*REQUIREMENT:* Restate the listing below with no word altered.

*RECORDS SHOWN:*

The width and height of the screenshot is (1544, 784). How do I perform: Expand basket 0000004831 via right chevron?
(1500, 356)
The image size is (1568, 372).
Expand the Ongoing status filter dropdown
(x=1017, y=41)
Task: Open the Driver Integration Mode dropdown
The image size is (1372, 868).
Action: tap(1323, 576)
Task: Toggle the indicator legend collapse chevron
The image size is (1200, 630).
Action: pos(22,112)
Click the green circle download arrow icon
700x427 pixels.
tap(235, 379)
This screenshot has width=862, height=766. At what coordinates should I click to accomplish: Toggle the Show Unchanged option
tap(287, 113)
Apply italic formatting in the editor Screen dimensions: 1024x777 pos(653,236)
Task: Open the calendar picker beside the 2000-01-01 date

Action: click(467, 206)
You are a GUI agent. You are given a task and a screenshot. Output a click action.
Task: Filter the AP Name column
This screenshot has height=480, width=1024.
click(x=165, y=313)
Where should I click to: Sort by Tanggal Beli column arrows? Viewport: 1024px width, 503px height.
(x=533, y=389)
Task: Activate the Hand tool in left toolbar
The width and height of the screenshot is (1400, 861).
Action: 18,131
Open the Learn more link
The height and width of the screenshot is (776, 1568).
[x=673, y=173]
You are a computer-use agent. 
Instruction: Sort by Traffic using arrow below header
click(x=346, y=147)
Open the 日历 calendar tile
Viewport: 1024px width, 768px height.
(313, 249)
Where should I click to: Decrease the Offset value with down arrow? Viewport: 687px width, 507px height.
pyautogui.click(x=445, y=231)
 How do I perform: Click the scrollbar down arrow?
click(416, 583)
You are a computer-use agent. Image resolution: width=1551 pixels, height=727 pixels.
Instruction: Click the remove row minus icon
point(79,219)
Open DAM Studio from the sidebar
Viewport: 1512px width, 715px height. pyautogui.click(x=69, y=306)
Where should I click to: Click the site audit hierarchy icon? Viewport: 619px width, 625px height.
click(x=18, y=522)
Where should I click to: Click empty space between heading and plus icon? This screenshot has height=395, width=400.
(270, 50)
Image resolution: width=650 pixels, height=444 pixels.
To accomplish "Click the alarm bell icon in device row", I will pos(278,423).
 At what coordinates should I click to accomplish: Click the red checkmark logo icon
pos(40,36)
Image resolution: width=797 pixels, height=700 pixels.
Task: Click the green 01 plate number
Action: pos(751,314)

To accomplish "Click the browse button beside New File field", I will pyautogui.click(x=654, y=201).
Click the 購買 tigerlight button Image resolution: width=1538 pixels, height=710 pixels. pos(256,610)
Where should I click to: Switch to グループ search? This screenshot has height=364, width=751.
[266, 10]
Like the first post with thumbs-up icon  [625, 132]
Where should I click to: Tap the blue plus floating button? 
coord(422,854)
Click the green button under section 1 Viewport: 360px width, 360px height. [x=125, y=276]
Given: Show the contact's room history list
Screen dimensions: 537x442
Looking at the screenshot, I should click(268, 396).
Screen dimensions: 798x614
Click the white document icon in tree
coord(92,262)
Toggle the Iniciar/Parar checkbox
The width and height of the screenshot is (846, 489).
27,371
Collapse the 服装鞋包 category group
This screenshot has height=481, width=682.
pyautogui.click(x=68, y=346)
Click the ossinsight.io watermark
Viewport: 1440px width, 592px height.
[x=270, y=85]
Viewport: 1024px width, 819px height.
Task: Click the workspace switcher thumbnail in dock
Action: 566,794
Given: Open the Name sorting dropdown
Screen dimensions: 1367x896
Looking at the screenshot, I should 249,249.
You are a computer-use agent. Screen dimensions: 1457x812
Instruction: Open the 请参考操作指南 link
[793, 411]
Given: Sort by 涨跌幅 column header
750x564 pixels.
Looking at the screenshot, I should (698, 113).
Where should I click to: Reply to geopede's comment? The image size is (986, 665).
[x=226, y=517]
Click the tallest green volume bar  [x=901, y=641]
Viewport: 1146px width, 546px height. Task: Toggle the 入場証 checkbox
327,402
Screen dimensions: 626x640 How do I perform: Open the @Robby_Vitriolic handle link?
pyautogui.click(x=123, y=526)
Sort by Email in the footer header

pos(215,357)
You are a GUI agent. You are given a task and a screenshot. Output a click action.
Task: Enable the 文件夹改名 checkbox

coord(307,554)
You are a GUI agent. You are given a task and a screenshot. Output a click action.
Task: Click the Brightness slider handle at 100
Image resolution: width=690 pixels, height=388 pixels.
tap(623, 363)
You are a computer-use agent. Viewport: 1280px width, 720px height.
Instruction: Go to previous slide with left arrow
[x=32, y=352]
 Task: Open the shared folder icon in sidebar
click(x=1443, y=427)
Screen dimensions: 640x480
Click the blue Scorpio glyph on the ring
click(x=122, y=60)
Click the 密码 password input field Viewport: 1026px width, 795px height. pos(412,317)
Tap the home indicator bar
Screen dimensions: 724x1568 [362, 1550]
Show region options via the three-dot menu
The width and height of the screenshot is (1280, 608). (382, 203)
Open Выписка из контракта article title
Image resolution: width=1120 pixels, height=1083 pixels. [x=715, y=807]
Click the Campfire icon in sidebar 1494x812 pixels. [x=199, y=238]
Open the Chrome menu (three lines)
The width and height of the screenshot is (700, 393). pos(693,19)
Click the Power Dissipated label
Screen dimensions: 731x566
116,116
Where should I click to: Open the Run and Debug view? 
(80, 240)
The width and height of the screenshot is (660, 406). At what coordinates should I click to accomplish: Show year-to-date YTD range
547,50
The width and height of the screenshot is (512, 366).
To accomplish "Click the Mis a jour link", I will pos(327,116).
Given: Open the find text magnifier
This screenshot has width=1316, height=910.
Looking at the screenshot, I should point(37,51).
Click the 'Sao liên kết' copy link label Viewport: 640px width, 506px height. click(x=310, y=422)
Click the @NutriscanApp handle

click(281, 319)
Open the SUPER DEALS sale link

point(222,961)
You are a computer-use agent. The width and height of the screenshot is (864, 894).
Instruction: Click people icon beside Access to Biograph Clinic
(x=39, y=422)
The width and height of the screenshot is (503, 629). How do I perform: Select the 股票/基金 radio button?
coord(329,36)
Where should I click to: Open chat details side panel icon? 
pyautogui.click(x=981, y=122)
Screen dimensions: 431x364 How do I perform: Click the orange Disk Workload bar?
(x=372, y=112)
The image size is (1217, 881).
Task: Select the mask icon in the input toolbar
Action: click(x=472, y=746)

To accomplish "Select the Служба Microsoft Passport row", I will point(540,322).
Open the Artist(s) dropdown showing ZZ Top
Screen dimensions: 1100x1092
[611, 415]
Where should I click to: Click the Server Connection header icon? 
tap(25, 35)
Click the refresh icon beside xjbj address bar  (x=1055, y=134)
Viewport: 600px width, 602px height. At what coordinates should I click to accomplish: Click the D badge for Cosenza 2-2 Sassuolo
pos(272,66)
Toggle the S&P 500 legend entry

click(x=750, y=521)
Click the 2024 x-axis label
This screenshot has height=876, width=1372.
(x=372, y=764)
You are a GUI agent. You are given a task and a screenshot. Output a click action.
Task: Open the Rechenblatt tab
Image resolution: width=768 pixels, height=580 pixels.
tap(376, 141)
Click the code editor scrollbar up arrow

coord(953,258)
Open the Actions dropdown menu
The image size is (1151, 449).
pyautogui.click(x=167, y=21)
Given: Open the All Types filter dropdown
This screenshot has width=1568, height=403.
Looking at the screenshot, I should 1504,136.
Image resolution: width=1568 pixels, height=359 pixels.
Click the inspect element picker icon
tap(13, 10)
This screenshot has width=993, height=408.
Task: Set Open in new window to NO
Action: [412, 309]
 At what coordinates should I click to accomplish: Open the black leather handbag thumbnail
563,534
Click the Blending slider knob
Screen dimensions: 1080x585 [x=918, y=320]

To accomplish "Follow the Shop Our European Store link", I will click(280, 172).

*ANSWER FOR THIS EXERCISE:*
The width and height of the screenshot is (1544, 784). How do I perform: Expand basket 0000004831 via right chevron?
(1500, 356)
The image size is (1568, 372).
Expand the Ongoing status filter dropdown
(x=1017, y=41)
Task: Open the Driver Integration Mode dropdown
The image size is (1372, 868).
Action: tap(1323, 576)
Task: Toggle the indicator legend collapse chevron
The image size is (1200, 630).
Action: pos(22,112)
Click the green circle download arrow icon
700x427 pixels.
tap(235, 379)
This screenshot has width=862, height=766. At what coordinates should I click to accomplish: Toggle the Show Unchanged option
tap(287, 113)
Apply italic formatting in the editor Screen dimensions: 1024x777 pos(653,236)
Task: Open the calendar picker beside the 2000-01-01 date

Action: click(467, 206)
You are a GUI agent. You are given a task and a screenshot. Output a click action.
Task: Filter the AP Name column
This screenshot has height=480, width=1024.
click(x=165, y=313)
Where should I click to: Sort by Tanggal Beli column arrows? Viewport: 1024px width, 503px height.
(x=533, y=389)
Task: Activate the Hand tool in left toolbar
The width and height of the screenshot is (1400, 861).
Action: 18,131
Open the Learn more link
The height and width of the screenshot is (776, 1568).
[x=673, y=173]
You are a computer-use agent. 
Instruction: Sort by Traffic using arrow below header
click(x=346, y=147)
Open the 日历 calendar tile
Viewport: 1024px width, 768px height.
(313, 249)
Where should I click to: Decrease the Offset value with down arrow? Viewport: 687px width, 507px height.
pyautogui.click(x=445, y=231)
 How do I perform: Click the scrollbar down arrow?
click(416, 583)
You are a computer-use agent. Image resolution: width=1551 pixels, height=727 pixels.
Instruction: Click the remove row minus icon
point(79,219)
Open DAM Studio from the sidebar
Viewport: 1512px width, 715px height. pyautogui.click(x=69, y=306)
Where should I click to: Click the site audit hierarchy icon? Viewport: 619px width, 625px height.
click(x=18, y=522)
Where should I click to: Click empty space between heading and plus icon? This screenshot has height=395, width=400.
(270, 50)
Image resolution: width=650 pixels, height=444 pixels.
To accomplish "Click the alarm bell icon in device row", I will pos(278,423).
 At what coordinates should I click to accomplish: Click the red checkmark logo icon
pos(40,36)
Image resolution: width=797 pixels, height=700 pixels.
Task: Click the green 01 plate number
Action: pos(751,314)

To accomplish "Click the browse button beside New File field", I will pyautogui.click(x=654, y=201).
Click the 購買 tigerlight button Image resolution: width=1538 pixels, height=710 pixels. pos(256,610)
Where should I click to: Switch to グループ search? This screenshot has height=364, width=751.
[266, 10]
Like the first post with thumbs-up icon  [625, 132]
Where should I click to: Tap the blue plus floating button? 
coord(422,854)
Click the green button under section 1 Viewport: 360px width, 360px height. [x=125, y=276]
Given: Show the contact's room history list
Screen dimensions: 537x442
Looking at the screenshot, I should click(268, 396).
Screen dimensions: 798x614
Click the white document icon in tree
coord(92,262)
Toggle the Iniciar/Parar checkbox
The width and height of the screenshot is (846, 489).
27,371
Collapse the 服装鞋包 category group
This screenshot has height=481, width=682.
pyautogui.click(x=68, y=346)
Click the ossinsight.io watermark
Viewport: 1440px width, 592px height.
[x=270, y=85]
Viewport: 1024px width, 819px height.
Task: Click the workspace switcher thumbnail in dock
Action: 566,794
Given: Open the Name sorting dropdown
Screen dimensions: 1367x896
Looking at the screenshot, I should 249,249.
You are a computer-use agent. Screen dimensions: 1457x812
Instruction: Open the 请参考操作指南 link
[793, 411]
Given: Sort by 涨跌幅 column header
750x564 pixels.
Looking at the screenshot, I should (698, 113).
Where should I click to: Reply to geopede's comment? The image size is (986, 665).
[x=226, y=517]
Click the tallest green volume bar  [x=901, y=641]
Viewport: 1146px width, 546px height. Task: Toggle the 入場証 checkbox
327,402
Screen dimensions: 626x640 How do I perform: Open the @Robby_Vitriolic handle link?
pyautogui.click(x=123, y=526)
Sort by Email in the footer header

pos(215,357)
You are a GUI agent. You are given a task and a screenshot. Output a click action.
Task: Enable the 文件夹改名 checkbox

coord(307,554)
You are a GUI agent. You are given a task and a screenshot. Output a click action.
Task: Click the Brightness slider handle at 100
Image resolution: width=690 pixels, height=388 pixels.
tap(623, 363)
You are a computer-use agent. Viewport: 1280px width, 720px height.
Instruction: Go to previous slide with left arrow
[x=32, y=352]
 Task: Open the shared folder icon in sidebar
click(x=1443, y=427)
Screen dimensions: 640x480
Click the blue Scorpio glyph on the ring
click(x=122, y=60)
Click the 密码 password input field Viewport: 1026px width, 795px height. pos(412,317)
Tap the home indicator bar
Screen dimensions: 724x1568 [362, 1550]
Show region options via the three-dot menu
The width and height of the screenshot is (1280, 608). (382, 203)
Open Выписка из контракта article title
Image resolution: width=1120 pixels, height=1083 pixels. [x=715, y=807]
Click the Campfire icon in sidebar 1494x812 pixels. [x=199, y=238]
Open the Chrome menu (three lines)
The width and height of the screenshot is (700, 393). pos(693,19)
Click the Power Dissipated label
Screen dimensions: 731x566
116,116
Where should I click to: Open the Run and Debug view? 
(80, 240)
The width and height of the screenshot is (660, 406). At what coordinates should I click to accomplish: Show year-to-date YTD range
547,50
The width and height of the screenshot is (512, 366).
To accomplish "Click the Mis a jour link", I will pos(327,116).
Given: Open the find text magnifier
This screenshot has width=1316, height=910.
Looking at the screenshot, I should point(37,51).
Click the 'Sao liên kết' copy link label Viewport: 640px width, 506px height. click(x=310, y=422)
Click the @NutriscanApp handle

click(281, 319)
Open the SUPER DEALS sale link

point(222,961)
You are a computer-use agent. The width and height of the screenshot is (864, 894).
Instruction: Click people icon beside Access to Biograph Clinic
(x=39, y=422)
The width and height of the screenshot is (503, 629). How do I perform: Select the 股票/基金 radio button?
coord(329,36)
Where should I click to: Open chat details side panel icon? 
pyautogui.click(x=981, y=122)
Screen dimensions: 431x364 How do I perform: Click the orange Disk Workload bar?
(x=372, y=112)
The image size is (1217, 881).
Task: Select the mask icon in the input toolbar
Action: click(x=472, y=746)

To accomplish "Select the Служба Microsoft Passport row", I will point(540,322).
Open the Artist(s) dropdown showing ZZ Top
Screen dimensions: 1100x1092
[611, 415]
Where should I click to: Click the Server Connection header icon? 
tap(25, 35)
Click the refresh icon beside xjbj address bar  (x=1055, y=134)
Viewport: 600px width, 602px height. At what coordinates should I click to accomplish: Click the D badge for Cosenza 2-2 Sassuolo
pos(272,66)
Toggle the S&P 500 legend entry

click(x=750, y=521)
Click the 2024 x-axis label
This screenshot has height=876, width=1372.
(x=372, y=764)
You are a GUI agent. You are given a task and a screenshot. Output a click action.
Task: Open the Rechenblatt tab
Image resolution: width=768 pixels, height=580 pixels.
tap(376, 141)
Click the code editor scrollbar up arrow

coord(953,258)
Open the Actions dropdown menu
The image size is (1151, 449).
pyautogui.click(x=167, y=21)
Given: Open the All Types filter dropdown
This screenshot has width=1568, height=403.
Looking at the screenshot, I should 1504,136.
Image resolution: width=1568 pixels, height=359 pixels.
Click the inspect element picker icon
tap(13, 10)
This screenshot has width=993, height=408.
Task: Set Open in new window to NO
Action: [412, 309]
 At what coordinates should I click to accomplish: Open the black leather handbag thumbnail
563,534
Click the Blending slider knob
Screen dimensions: 1080x585 [x=918, y=320]

To accomplish "Follow the Shop Our European Store link", I will click(280, 172).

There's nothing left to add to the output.